Portugal não é, aliás, um caso virgem nesta matéria, bem pelo contrário. São muitos os países do hemisfério norte que se debatem com problemas do mesmo tipo, a começar pelos Estados Unidos, onde as contradições entre o novo e o "velho", o público e o privado, o rural e o urbano, têm vindo ultimamente a atingir proporções dificilmente imagináveis. O aperto orçamental a que os estados da União e os municípios estão sujeitos tem-nos levado ao uso e abuso da figura do domínio administrativo ("eminent domain"), que permite às autarquias tomarem posse legal, mediante indemnização, de qualquer espaço privado desde que aleguem estar a agir no sentido da valorização do património e, assim, no do interesse público (!). Um bairro residencial do tipo Campo de Ourique ou Restelo pode ser declarado ultrapassado ("blighted") pelo mayor de uma cidade, arrasado em três tempos e substituído por um luxuoso condomínio em altura previamente atribuído a um promotor imobiliário. Tudo isto às claras (como é bonita a transparência...), em nome da eficiência e das receitas municipais.
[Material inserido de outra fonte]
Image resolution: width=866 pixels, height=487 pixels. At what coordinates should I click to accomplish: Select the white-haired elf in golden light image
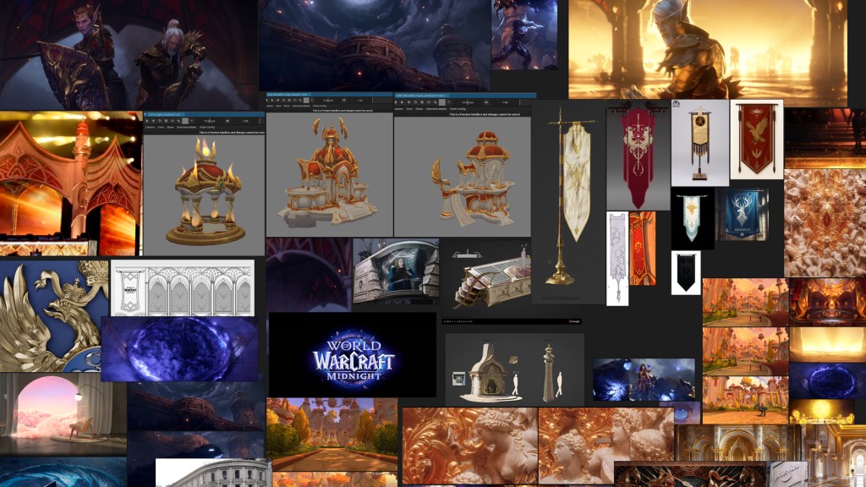point(707,52)
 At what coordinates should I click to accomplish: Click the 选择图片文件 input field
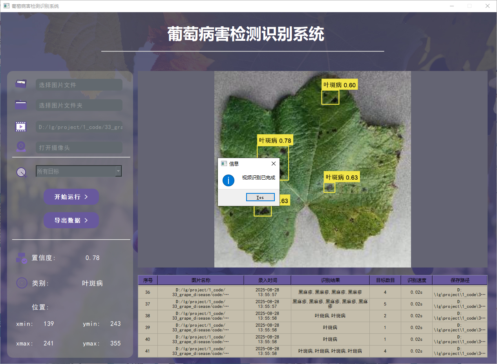(79, 85)
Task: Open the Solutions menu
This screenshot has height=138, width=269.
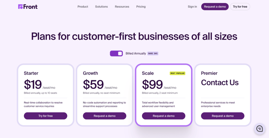Action: pyautogui.click(x=101, y=7)
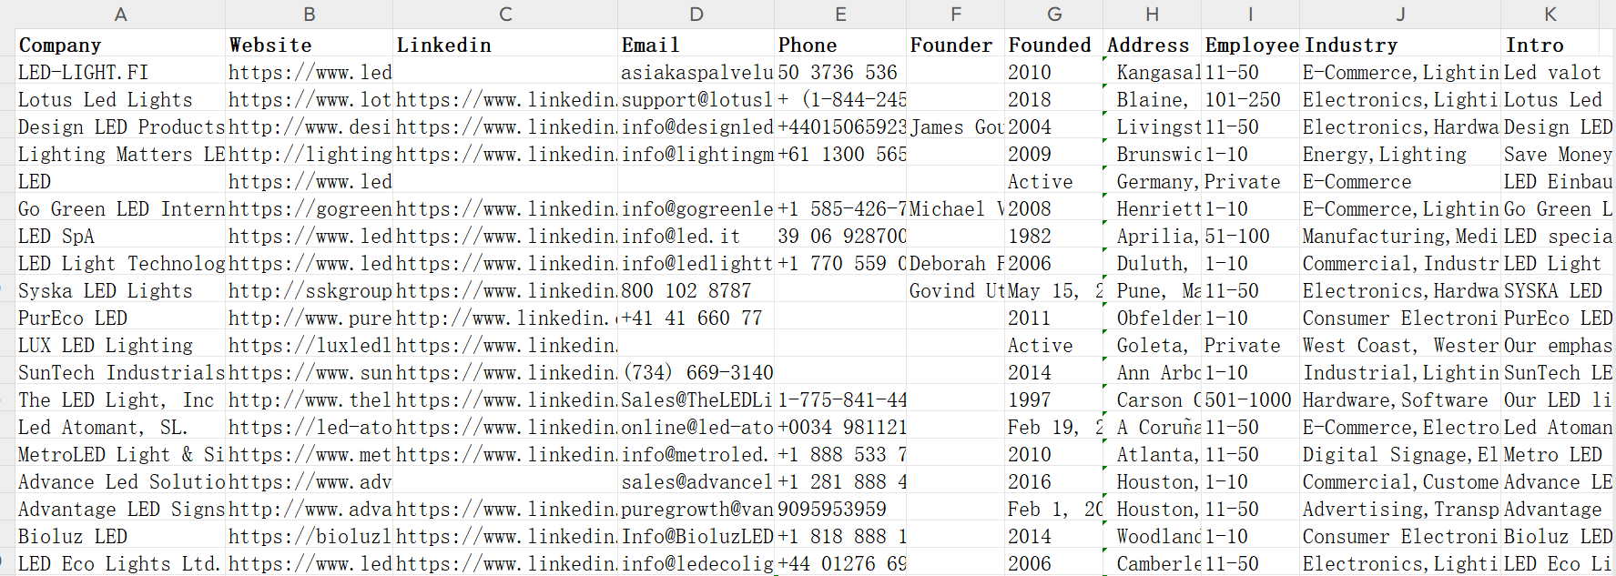Click the Linkedin header cell
This screenshot has height=576, width=1616.
coord(505,45)

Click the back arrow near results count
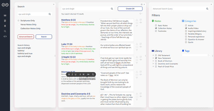click(x=141, y=14)
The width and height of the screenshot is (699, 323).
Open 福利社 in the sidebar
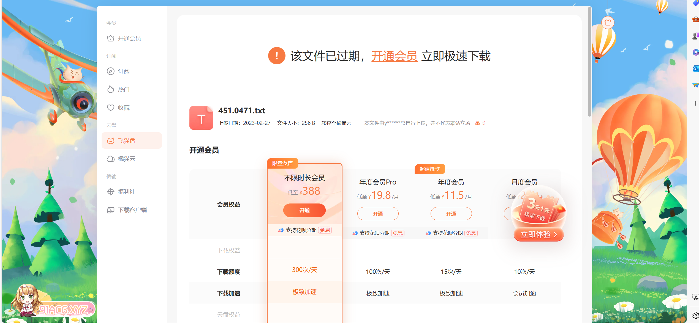pos(126,192)
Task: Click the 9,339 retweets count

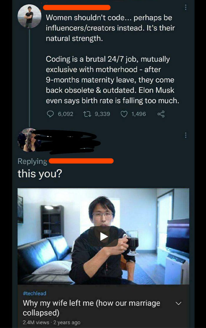Action: coord(102,114)

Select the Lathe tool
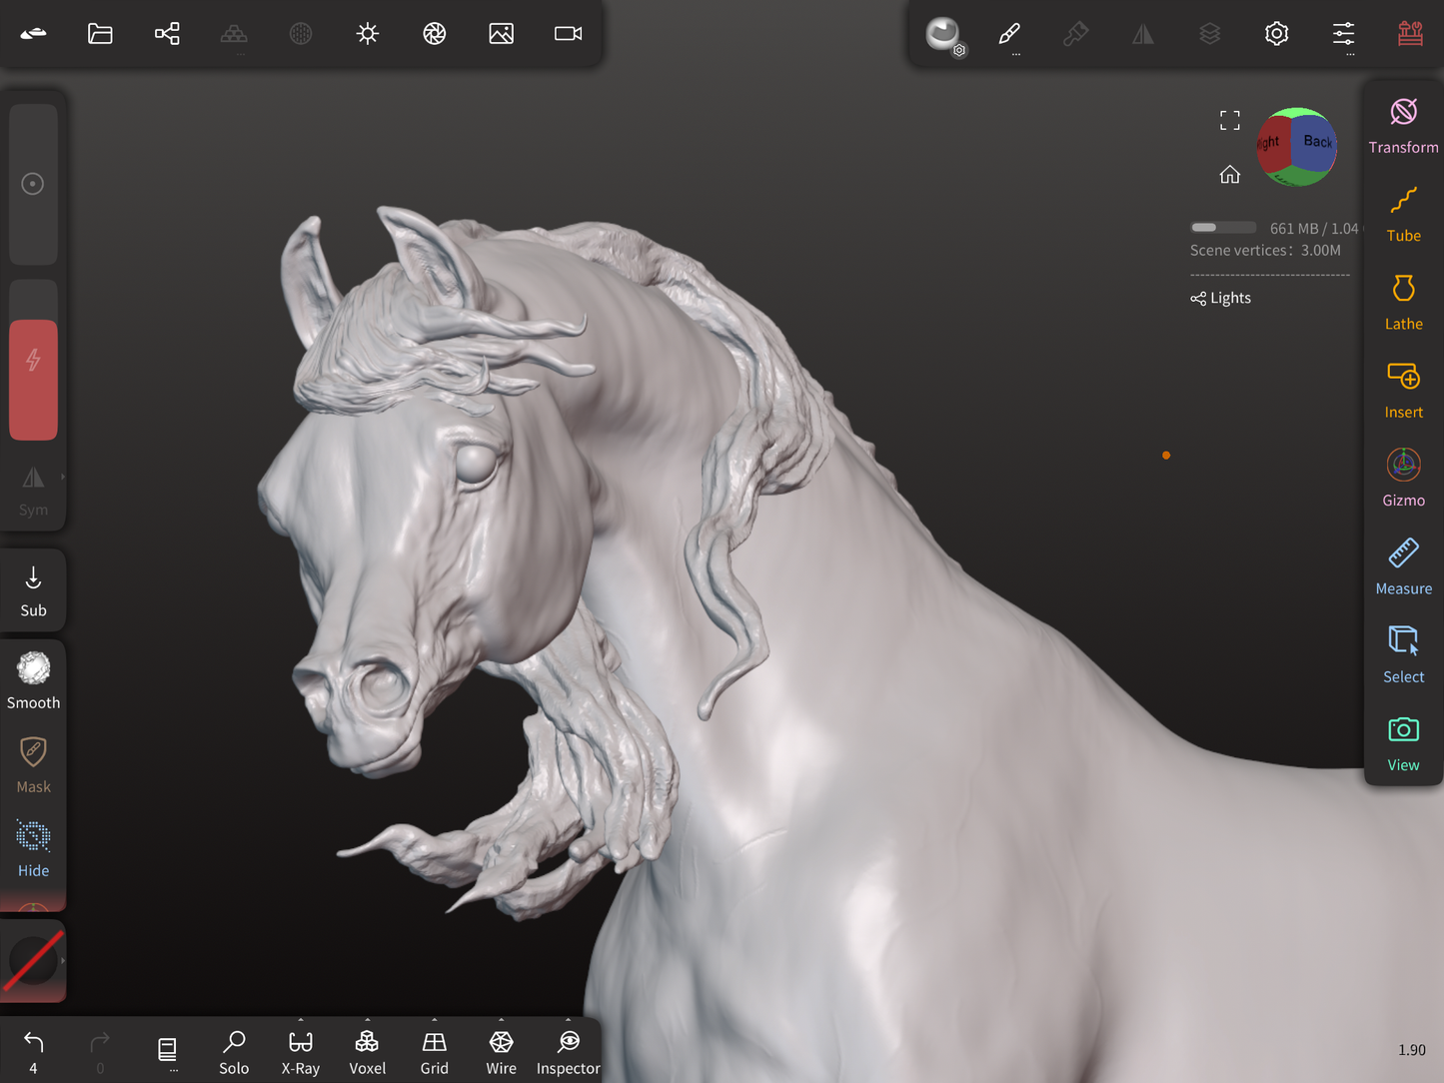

Estou convicto de que um dos principais combates da cidadania se travará no terreno do ordenamento territorial e do meio ambiente. A luta pela nova moeda de troca, o metro quadrado, não é do interesse público. Se é certo que os planos directores municipais necessitam de acertos e, em muitos casos, de revisões profundas, o sentido da mudança não deverá ser o da famigerada alteração do uso de solos para fins especulativos. O que faz falta são mais e melhores espaços públicos, mais zonas verdes e de lazer, melhor recuperação urbana, melhor arquitectura. Não é pedir muito. No fundo, só queremos que os nossos impostos e taxas municipais se traduzam em melhor qualidade de vida.